[SN-131]corrected_HF.ipynb

paultancre · web-flow · commit 0b1f2d73453d · 2024-05-15T11:47:31.000+01:00
diff --git a/examples/integrations/huggingface/huggingface.ipynb b/examples/integrations/huggingface/huggingface.ipynb
@@ -37,9 +37,7 @@
       "metadata": {},
       "outputs": [],
       "source": [
-        "#install the required packages\n",
-        "\n",
-        "!pip install -q \"labelbox[data]\"\n",
+        "!pip install -q \"labelbox\"\n",
         "!pip install -q transformers"
       ]
     },
@@ -56,8 +54,6 @@
       "metadata": {},
       "outputs": [],
       "source": [
-        "# import libraries\n",
-        "\n",
         "import labelbox as lb\n",
         "import transformers\n",
         "transformers.logging.set_verbosity(50)\n",
@@ -100,7 +96,8 @@
       "metadata": {},
       "outputs": [],
       "source": [
-        "# get images from a Labelbox dataset, those images needs to be available so you may need a token from your cloud provider\n",
+        "# Get images from a Labelbox dataset,\n",
+        "# Ensure the images are available by obtaining a token from your cloud provider if necessary\n",
         "DATASET_ID = \"\""
       ]
     },
@@ -126,7 +123,7 @@
         "\tprint(export_task.errors)\n",
         "export_json = export_task.result\n",
         "\n",
-        "data_row_urls = [i['data_row']['row_data'] for i in export_json]"
+        "data_row_urls = [dr_url['data_row']['row_data'] for dr_url in export_json]"
       ]
     },
     {
@@ -142,7 +139,7 @@
       "metadata": {},
       "outputs": [],
       "source": [
-        "# get ResNet-50 from HuggingFace\n",
+        "# Get ResNet-50 from HuggingFace\n",
         "image_processor = transformers.AutoImageProcessor.from_pretrained(\"microsoft/resnet-50\")\n",
         "model = transformers.ResNetModel.from_pretrained(\"microsoft/resnet-50\")"
       ]
@@ -160,11 +157,11 @@
       "metadata": {},
       "outputs": [],
       "source": [
-        "#create a new embedding in your workspace, use the right dimensions to your use case, here we use 2048 for ResNet-50\n",
+        "# Create a new embedding in your workspace, use the right dimensions to your use case, here we use 2048 for ResNet-50\n",
         "new_custom_embedding_id = client.create_embedding(name=\"My new awesome embedding\", dims=2048).id\n",
         "\n",
-        "#or use an existing embedding from your workspace\n",
-        "#existing_embedding_id = client.get_embedding_by_name(name=\"ResNet img 2048\").id"

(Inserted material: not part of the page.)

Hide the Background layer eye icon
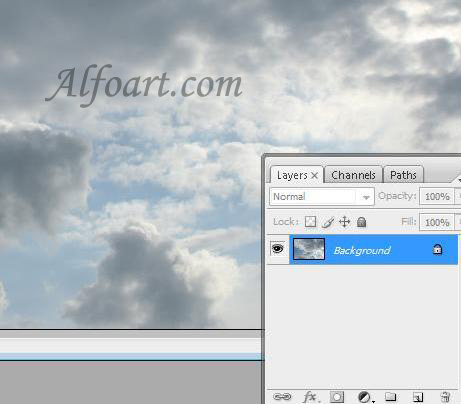 coord(278,249)
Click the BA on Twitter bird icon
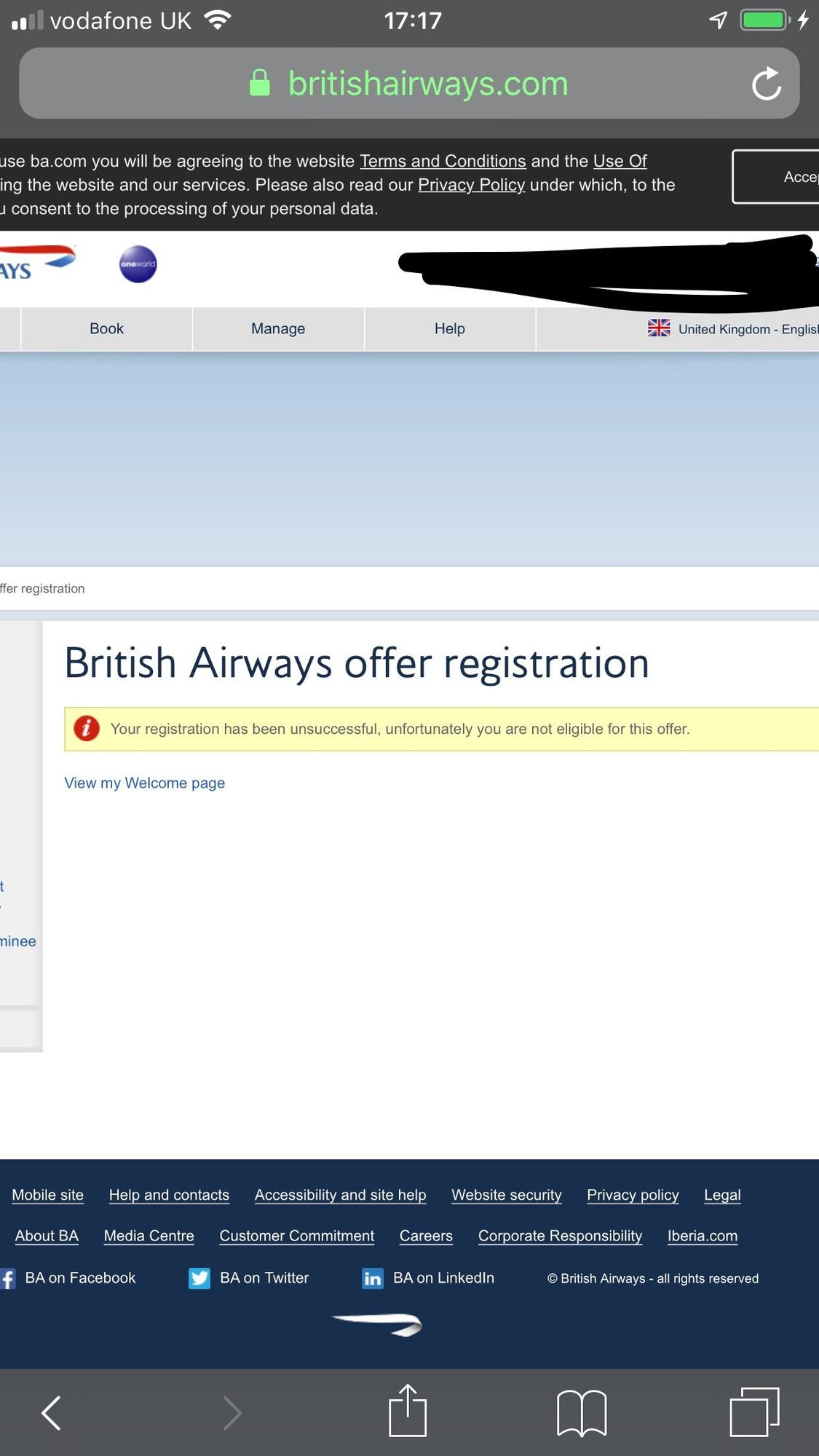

+        "# Or use an existing embedding from your workspace\n",
+        "# existing_embedding_id = client.get_embedding_by_name(name=\"ResNet img 2048\").id"
       ]
     },
     {
@@ -180,15 +177,19 @@
       "metadata": {},
       "outputs": [],
       "source": [
-        "data_rows = []\n",
         "img_emb = []\n",
         "\n",
         "for url in tqdm(data_row_urls):\n",
         "    try:\n",
         "        response = requests.get(url, stream=True)\n",
         "        if response.status_code == 200:\n",
+        "            # Open the image, convert to RGB, and resize to 224x224\n",
         "            image = Image.open(response.raw).convert('RGB').resize((224, 224))\n",
+        "\n",
+        "            # Preprocess the image for model input\n",
         "            img_hf = image_processor(image, return_tensors=\"pt\")\n",
+        "\n",
+        "            # Pass the image through the model to get embeddings\n",
         "            with torch.no_grad():\n",
         "                last_layer = model(**img_hf, output_hidden_states=True).last_hidden_state\n",
         "                resnet_embeddings = F.adaptive_avg_pool2d(last_layer, (1, 1))\n",
@@ -199,12 +200,14 @@
         "    except Exception as e:\n",
         "        print(f\"Error processing URL: {url}. Exception: {e}\")\n",
         "        continue\n",
+        "\n",
+        "data_rows = []\n",
         "    \n",
-        "# create data rows payload to send to a dataset\n",
+        "# Create data rows payload to send to a dataset\n",
         "for url, embedding in tqdm(zip(data_row_urls, img_emb)):\n",
         "    data_rows.append({\n",
         "        \"row_data\": url,\n",
-        "        \"embeddings\": [{\"embedding_id\": existing_embedding_id, \"vector\": embedding[0].tolist()}]\n",
+        "        \"embeddings\": [{\"embedding_id\": new_custom_embedding_id, \"vector\": embedding[0].tolist()}]\n",
         "    })"
       ]
     },
@@ -214,7 +217,7 @@
       "metadata": {},
       "outputs": [],
       "source": [
-        "#upload to a new dataset\n",
+        "# Upload to a new dataset\n",
         "dataset = client.create_dataset(name='image_custom_embedding_resnet', iam_integration=None)\n",
         "task = dataset.create_data_rows(data_rows)\n",
         "print(task.errors)"